··· THE RECORDS
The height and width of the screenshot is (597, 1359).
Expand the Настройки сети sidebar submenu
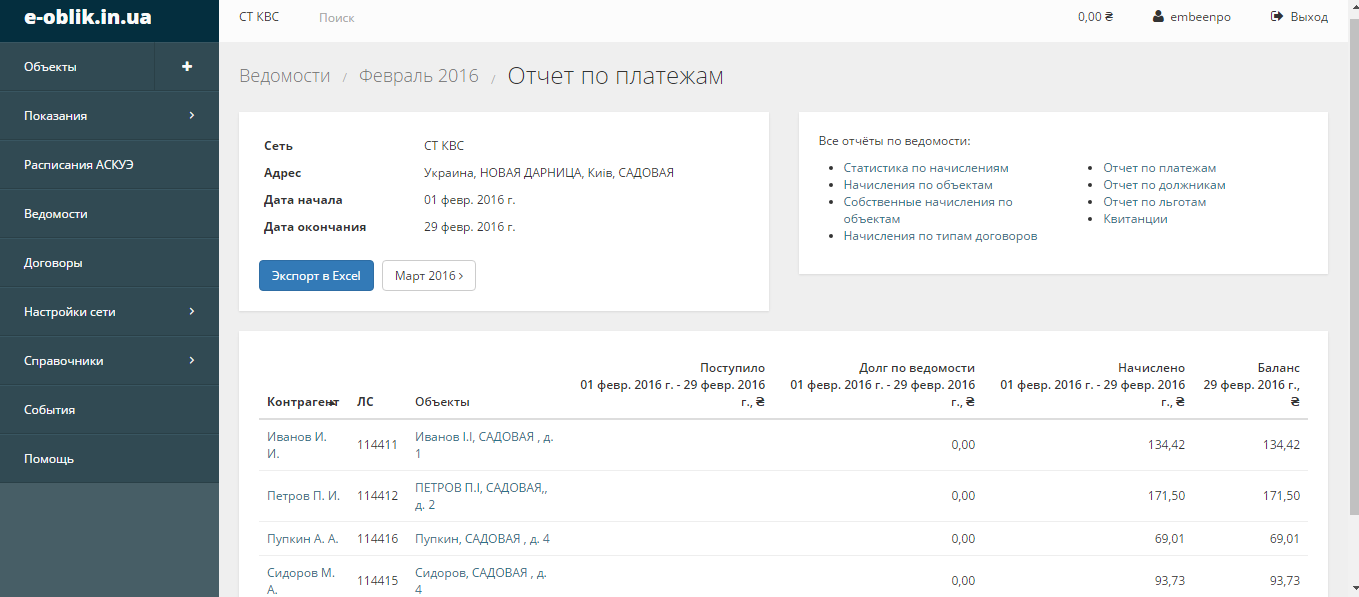(191, 312)
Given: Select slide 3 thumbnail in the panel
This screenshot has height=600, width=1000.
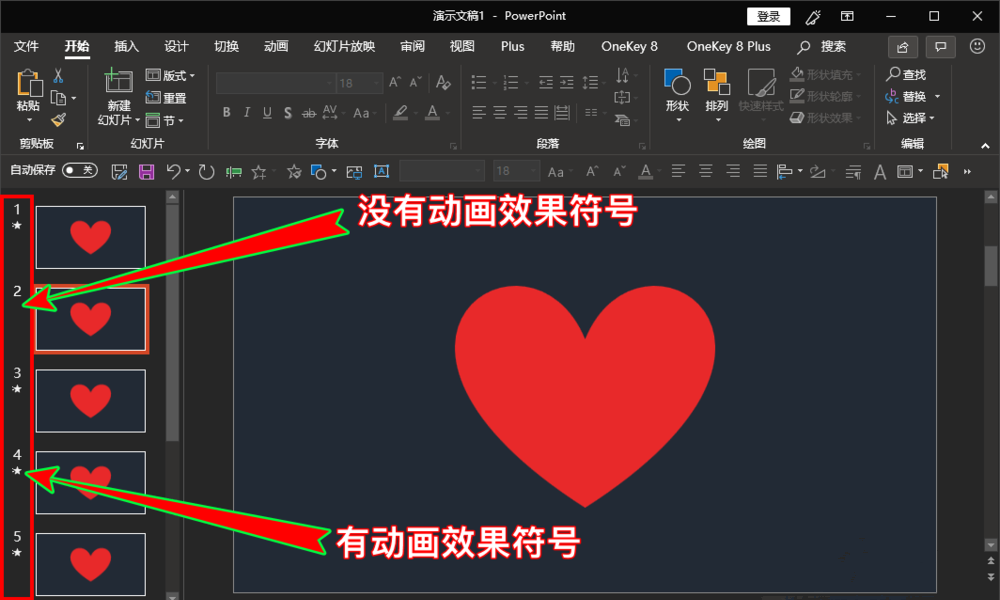Looking at the screenshot, I should coord(90,400).
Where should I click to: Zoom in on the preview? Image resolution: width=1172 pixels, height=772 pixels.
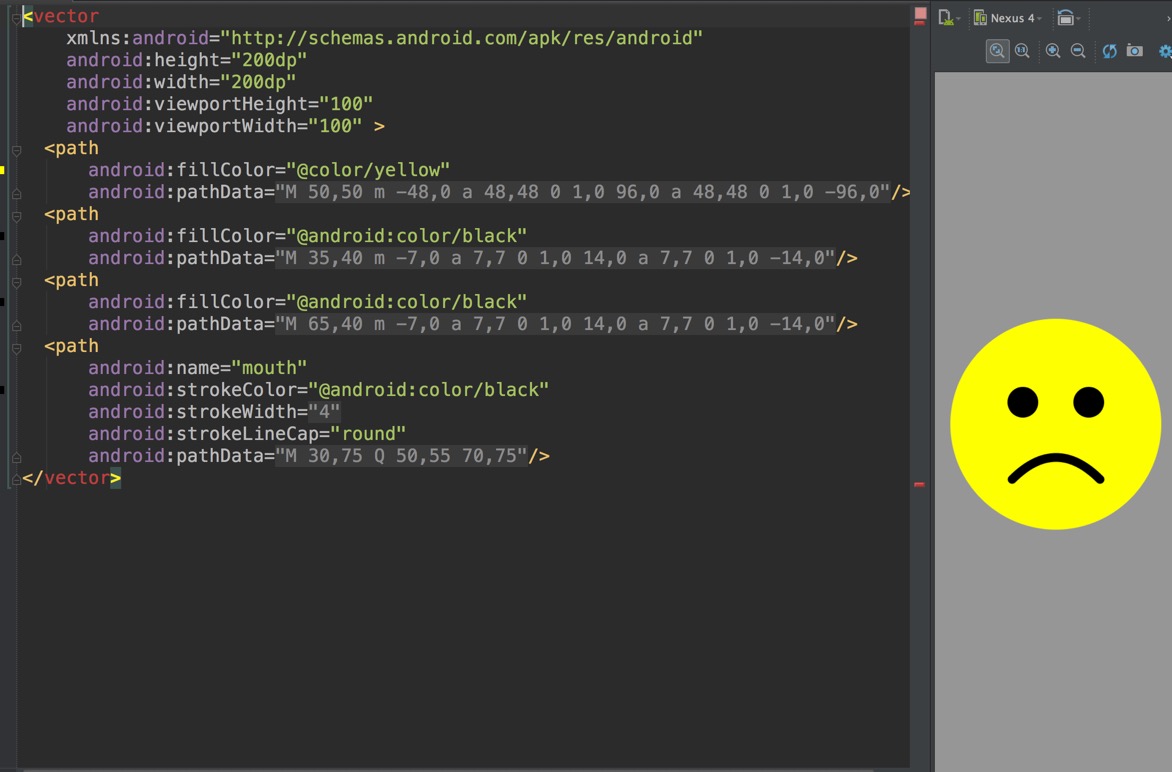[x=1053, y=51]
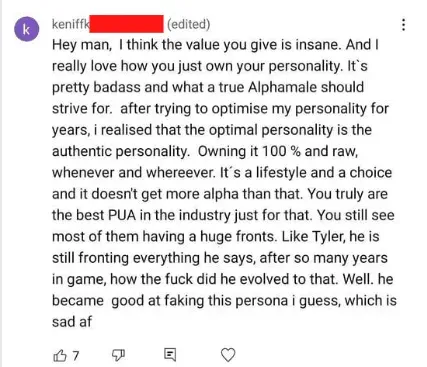The height and width of the screenshot is (367, 427).
Task: Click the 'Hey man' opening text
Action: coord(82,45)
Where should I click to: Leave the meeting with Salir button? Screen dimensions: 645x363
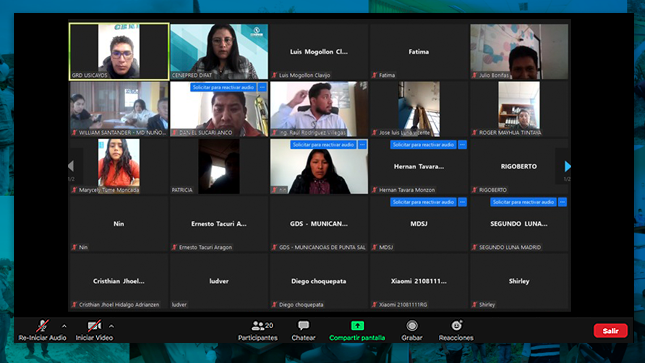(610, 330)

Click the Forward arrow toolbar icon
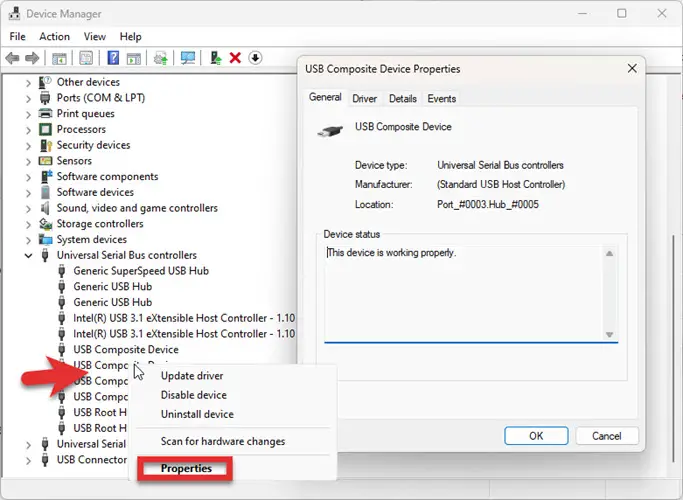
······
WHAT TO WORK ON: Without any pictures, please write out the lines from the one containing "Given: Select slide 3 thumbnail in the panel" through the final line of the data, exactly and inclusive of both ends.

WRITTEN RESPONSE:
Given: Select slide 3 thumbnail in the panel
This screenshot has height=600, width=1000.
Looking at the screenshot, I should coord(90,400).
Where should I click to: Zoom in on the preview? Image resolution: width=1172 pixels, height=772 pixels.
[x=1053, y=51]
The height and width of the screenshot is (367, 427).
Task: Click the 'Hey man' opening text
Action: coord(82,45)
Where should I click to: Leave the meeting with Salir button? Screen dimensions: 645x363
(610, 330)

Click the Forward arrow toolbar icon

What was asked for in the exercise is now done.